Our result shows that Openness to Experiences is positively associated to use of multiple internet functions, which provides support for Hypothesis 1. It is not surprising that the result indicated that Openness to Experiences is positively related to using multiple internet functions. People with a high degree of Openness to Experiences have in general more interests than people with a low degree of Openness to Experiences and they are more likely to be curious, aesthetic and imaginative , which motivate them to engage with multiple internet functions to pursue their needs and interests. This finding is also in line with the prior study on personality traits and use of multiple internet functions .
This study indicated a positive relationship between Extraversion and using more internet functions. This result was not found by the prior study on personality traits and use of multiple internet functions . Considering the Five Factor Model of Personality, this finding is not very surprising. Extraverts seek stimulation from sources outside of themselves and might therefore be attracted to a range of features that the internet provides . Further, extraverts like to socialize and the internet is offering a variety of social activities (e.g. social media and online gaming).
This study indicates that Neuroticism is negatively related to using multiple internet functions. Stated differently, a person with a high degree of Emotional stability is likely to use more internet functions than a person with a low degree of Emotional stability. This finding is in opposite direction to what we asserted for Hypothesis 3 and contradicts therefore prior study . The underlying logic by Kim and Jeong (2015) suggest that those who are high on Neuroticism use multiple internet functions in order to feel a sense of “belonging” and thereby reduce their loneliness, anxiousness and shyness . Our study indicates the opposite, that Swedish people that use a lot of activities primarily are emotionally stable.
In line with hypothesis 1, our results show that Openness to Experiences is positively related to use of multiple internet functions. In the present study, Conscientiousness was unrelated to the use of multiple internet functions, which differ from prior study and hypothesis 2. Our results show that Extraversion is positively related to use of multiple internet functions. Again, our results differ from the national-wide study in Korea, showing that Extraversion is unrelated to multiple internet functions . As expected, degree of Agreeableness was unrelated to use of multiple internet functions. Contradicting our hypothesis 3, our results show that Neuroticism is negatively related to use of multiple internet functions. To summarize, the two national-wide studies on the Five Factor Model of Personality and use of multiple internet functions differ on three of five traits.
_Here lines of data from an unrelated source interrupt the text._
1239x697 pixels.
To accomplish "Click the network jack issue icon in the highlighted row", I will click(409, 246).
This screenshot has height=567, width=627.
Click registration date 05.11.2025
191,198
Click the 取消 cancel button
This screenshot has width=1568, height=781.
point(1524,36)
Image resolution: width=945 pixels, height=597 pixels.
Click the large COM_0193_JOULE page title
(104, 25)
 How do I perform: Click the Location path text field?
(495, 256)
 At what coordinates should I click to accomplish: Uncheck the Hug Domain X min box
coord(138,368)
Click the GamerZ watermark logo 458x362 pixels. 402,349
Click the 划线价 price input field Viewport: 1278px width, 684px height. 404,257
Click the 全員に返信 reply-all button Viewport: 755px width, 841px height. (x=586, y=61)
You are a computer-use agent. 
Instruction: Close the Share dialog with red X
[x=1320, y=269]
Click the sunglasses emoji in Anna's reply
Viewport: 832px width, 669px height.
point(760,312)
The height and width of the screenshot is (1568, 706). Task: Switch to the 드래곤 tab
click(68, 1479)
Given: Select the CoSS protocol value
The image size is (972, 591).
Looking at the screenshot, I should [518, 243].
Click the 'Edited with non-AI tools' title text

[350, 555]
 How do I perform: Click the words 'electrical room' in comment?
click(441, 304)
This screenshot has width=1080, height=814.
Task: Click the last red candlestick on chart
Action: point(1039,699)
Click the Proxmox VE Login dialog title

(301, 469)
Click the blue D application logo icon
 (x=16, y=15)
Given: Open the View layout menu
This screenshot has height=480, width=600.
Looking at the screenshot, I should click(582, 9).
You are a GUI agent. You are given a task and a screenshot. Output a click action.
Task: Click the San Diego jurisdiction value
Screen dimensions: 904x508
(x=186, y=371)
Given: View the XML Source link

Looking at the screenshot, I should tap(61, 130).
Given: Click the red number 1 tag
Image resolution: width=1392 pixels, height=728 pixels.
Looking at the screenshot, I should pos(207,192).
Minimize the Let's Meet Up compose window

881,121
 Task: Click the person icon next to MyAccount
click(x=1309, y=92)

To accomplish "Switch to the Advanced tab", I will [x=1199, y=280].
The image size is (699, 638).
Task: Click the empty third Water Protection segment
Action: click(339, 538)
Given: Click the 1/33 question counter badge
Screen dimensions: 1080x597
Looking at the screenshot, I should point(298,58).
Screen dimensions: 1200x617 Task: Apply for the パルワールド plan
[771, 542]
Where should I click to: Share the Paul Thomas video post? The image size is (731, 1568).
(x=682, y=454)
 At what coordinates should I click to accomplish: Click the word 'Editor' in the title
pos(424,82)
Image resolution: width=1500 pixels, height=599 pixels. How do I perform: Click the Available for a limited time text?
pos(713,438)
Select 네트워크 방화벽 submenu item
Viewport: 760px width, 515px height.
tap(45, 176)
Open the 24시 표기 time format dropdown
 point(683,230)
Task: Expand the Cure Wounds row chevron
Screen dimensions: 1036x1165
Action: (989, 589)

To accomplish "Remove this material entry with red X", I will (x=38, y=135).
One explanation to the different findings might be cultural differences. Another explanation might be related to different years of data collection. The conflicting findings reported in this paper might reflect how internet evolves over time. The data for the Korean national-wide study was collected in 2012, while the data for the present study was collected in 2014 and 2015. The two studies also differed in several methodological aspects (e.g. population frame, inclusion criteria, internet functions, personality inventory). However, when it comes to Neuroticism we do not think that the different findings completely can be explained through methodological issues. Both studied controlled for gender and age and both studies used a 10-items personality inventory. We suggest further research in order to understand the relationship between the use of multiple internet functions and personality traits, especially related to Neuroticism.
The funding source was designated research time at University of Skövde, Sweden. Acknowledgment to the SOM-Institute, University of Gothenburg, for the data.